_Recorded data_
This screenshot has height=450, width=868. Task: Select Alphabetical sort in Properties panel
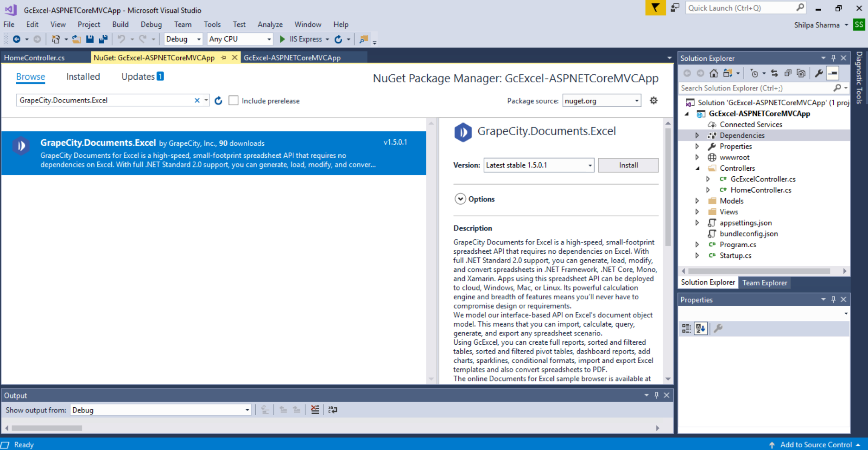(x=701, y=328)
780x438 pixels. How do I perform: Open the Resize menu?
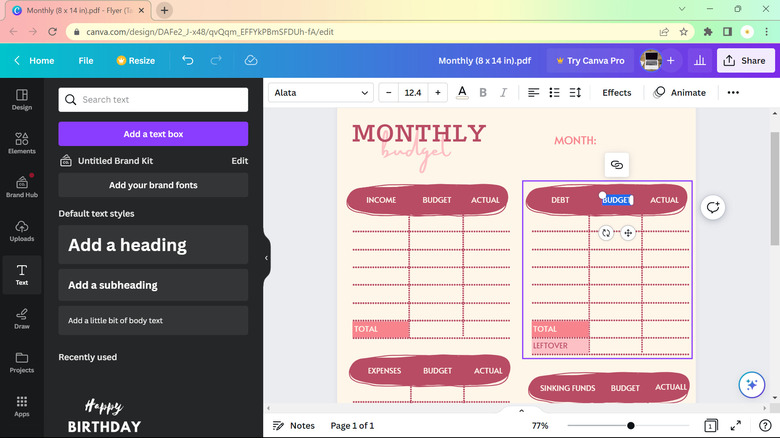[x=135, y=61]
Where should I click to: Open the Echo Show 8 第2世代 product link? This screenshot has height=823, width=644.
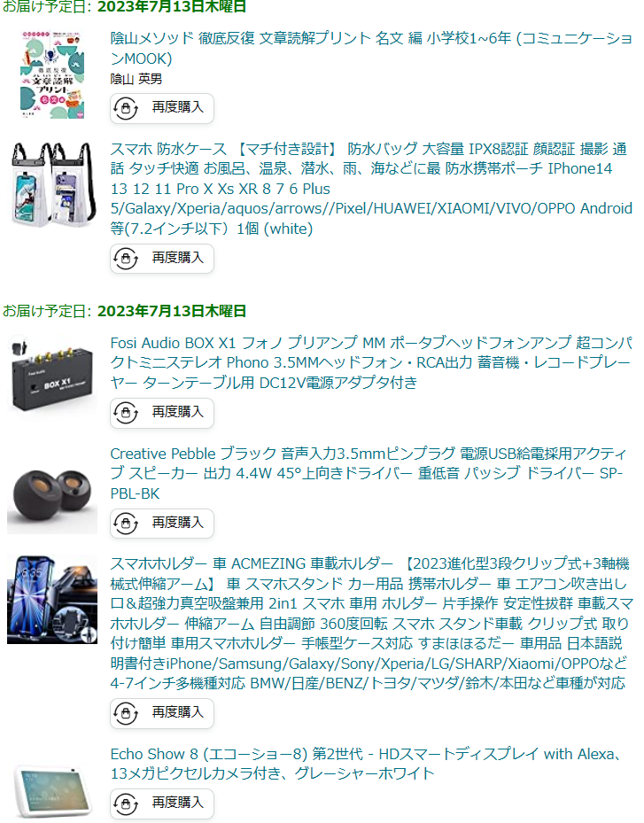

_Description of the task_
Each line of the data is to be duplicated exactly; pictures stay out of the copy.

_Exercise response_
This screenshot has height=450, width=868. Task: Select Alphabetical sort in Properties panel
(x=701, y=328)
780x438 pixels. How do I perform: Open the Resize menu?
[x=135, y=61]
Where should I click to: Open the Echo Show 8 第2世代 product link? This screenshot has height=823, width=644.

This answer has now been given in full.